Security and Compliance

Your data security is a top priority at Notably. Your data contains information that only you and your customers need to see, and we intend to keep it that way. Every day we ensure that our security is parallel with industry standards and compliance.


Notably is currently partnered with Vanta and in the process of working toward SOC 2 type I by the end of Q2 2023 and SOC 2 type II by mid-2023.

Our organization is simultaneously working toward HIPPA compliance and ISO 27001. As of Q1 2023, we can furnish our in-progress trust reports upon request for more details about our progress.
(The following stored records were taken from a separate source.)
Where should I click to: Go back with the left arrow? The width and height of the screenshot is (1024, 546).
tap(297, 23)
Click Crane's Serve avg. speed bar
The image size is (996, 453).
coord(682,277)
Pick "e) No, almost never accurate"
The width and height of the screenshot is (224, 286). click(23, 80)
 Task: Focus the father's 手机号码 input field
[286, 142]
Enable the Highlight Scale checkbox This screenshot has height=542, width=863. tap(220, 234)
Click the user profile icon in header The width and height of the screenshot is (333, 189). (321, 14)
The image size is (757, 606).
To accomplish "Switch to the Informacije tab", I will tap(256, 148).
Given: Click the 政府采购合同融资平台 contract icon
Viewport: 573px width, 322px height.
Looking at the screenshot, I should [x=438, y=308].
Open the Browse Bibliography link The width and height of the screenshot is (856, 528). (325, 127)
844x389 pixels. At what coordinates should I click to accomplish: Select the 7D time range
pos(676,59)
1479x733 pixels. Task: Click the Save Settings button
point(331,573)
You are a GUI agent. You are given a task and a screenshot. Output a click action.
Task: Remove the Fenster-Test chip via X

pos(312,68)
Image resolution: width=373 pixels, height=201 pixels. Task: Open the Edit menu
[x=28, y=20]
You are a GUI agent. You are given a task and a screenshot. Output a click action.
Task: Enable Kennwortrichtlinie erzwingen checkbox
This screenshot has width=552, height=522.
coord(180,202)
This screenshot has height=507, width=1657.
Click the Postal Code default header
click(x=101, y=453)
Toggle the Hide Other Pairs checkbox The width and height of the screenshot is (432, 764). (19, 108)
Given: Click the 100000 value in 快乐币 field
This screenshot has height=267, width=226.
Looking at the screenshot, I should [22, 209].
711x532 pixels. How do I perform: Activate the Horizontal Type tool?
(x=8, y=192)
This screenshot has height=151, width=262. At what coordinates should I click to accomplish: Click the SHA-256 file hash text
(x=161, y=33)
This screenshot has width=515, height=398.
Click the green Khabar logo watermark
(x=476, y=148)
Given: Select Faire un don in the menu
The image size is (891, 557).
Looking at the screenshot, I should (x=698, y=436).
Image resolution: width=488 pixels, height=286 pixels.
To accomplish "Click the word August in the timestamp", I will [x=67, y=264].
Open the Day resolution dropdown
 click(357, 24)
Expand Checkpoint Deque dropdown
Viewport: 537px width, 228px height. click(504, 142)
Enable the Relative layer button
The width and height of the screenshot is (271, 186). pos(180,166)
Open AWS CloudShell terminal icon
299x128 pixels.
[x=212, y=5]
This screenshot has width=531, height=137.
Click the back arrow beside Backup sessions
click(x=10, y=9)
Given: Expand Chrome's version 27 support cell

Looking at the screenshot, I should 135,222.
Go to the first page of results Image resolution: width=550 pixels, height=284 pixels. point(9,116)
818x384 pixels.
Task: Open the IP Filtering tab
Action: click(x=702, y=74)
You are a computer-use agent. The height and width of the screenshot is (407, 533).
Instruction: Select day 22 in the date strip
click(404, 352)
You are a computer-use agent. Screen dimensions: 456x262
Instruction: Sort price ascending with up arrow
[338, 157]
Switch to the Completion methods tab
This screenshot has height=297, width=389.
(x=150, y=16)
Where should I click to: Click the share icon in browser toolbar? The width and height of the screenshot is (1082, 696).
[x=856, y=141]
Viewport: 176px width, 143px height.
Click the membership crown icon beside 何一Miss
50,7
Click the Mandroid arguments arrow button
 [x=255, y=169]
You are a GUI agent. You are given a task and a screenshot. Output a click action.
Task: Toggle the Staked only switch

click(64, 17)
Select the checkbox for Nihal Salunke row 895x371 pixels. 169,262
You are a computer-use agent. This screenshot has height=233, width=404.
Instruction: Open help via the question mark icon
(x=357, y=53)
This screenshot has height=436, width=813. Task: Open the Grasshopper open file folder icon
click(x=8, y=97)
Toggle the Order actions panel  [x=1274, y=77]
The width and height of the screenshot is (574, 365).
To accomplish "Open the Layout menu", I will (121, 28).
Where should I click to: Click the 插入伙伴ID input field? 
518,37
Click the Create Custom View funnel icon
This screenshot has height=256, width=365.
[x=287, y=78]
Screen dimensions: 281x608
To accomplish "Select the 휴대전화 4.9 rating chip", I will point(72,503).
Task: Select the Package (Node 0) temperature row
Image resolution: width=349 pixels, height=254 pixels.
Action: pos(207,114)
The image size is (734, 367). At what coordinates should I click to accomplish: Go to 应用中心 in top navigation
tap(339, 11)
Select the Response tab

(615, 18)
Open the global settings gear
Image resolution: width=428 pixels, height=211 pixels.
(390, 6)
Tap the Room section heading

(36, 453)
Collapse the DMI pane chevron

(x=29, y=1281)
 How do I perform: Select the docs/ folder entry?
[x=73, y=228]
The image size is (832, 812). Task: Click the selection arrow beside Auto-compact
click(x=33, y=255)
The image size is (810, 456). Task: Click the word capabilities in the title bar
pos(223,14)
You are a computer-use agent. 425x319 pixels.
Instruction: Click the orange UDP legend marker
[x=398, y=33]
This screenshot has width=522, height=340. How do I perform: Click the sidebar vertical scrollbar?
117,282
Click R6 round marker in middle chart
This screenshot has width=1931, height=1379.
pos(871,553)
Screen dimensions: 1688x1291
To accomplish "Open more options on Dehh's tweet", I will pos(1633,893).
GDPR & privacy compliance is critical for businesses to be able to function today. Notably is GDPR and CCPA compliant, and also enables your business to choose your own compliance preferences.

Data & Network Security

Notably uses Amazon Web Services (AWS) facilities in the USA to hosts its software. You can see Amazon’s compliance and security documents for more detailed information, including SOC 13 and ISO 27001. Notably’s servers are located within our own virtual private cloud (VPC), protected by restricted security groups. We ensure that only the minimal required communication occurs between servers.

Third-party Subprocessors

Notably currently uses third-party Subprocessors to provide various business functions after due diligence to evaluate their defensive posture and executes an agreement requiring each Subprocessor to maintain minimum acceptable security practices.

Security Policies

Notably conducts mandatory code reviews for code changes and periodic and in-depth security reviews. Notably’s testing and development environments are separated from its production environment. Background screening is conducted for all new hires. Every year, engineers participate in secure code training covering OWASP Top 10 security flaws, common attack vectors, and Notably security controls. Notably maintains a formal response plan for significant incidents.

Application Security

The web application architecture and implementation follow OWASP guidelines. They are built in into web frameworks that Notably is built on top of. Notably supports SSO via Auth0. Notably does not store passwords in the database. Audit logging lets administrators see when users last logged in or when they last changed their password. Access to Notably applications are logged and audited.